* _EXERCISE_: In the rows below, please change every "screenshot" to "capture" and leave all other text as it is. Omit the pictures when you write the rows out again.

── PROVIDED RECORDS

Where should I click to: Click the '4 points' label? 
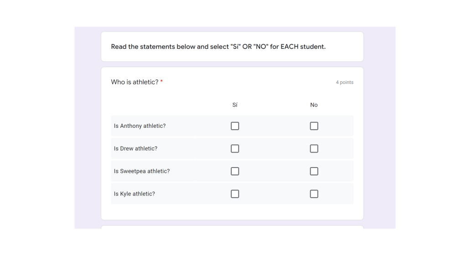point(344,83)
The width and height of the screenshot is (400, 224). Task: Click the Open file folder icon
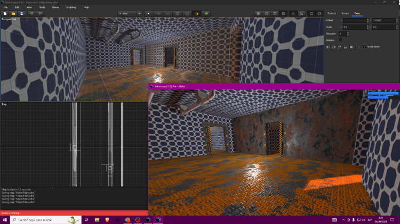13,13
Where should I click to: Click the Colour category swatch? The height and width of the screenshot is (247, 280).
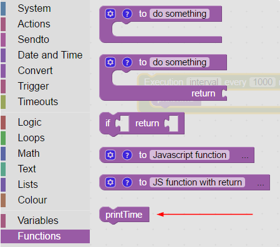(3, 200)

────

* _OUTPUT OF THE EXERCISE_:
Where should I click to: Click the '4 points' label? 
point(344,83)
The width and height of the capture is (400, 224). Task: Click the Open file folder icon
13,13
Where should I click to: Click the Colour category swatch? The height and width of the capture is (247, 280).
(3, 200)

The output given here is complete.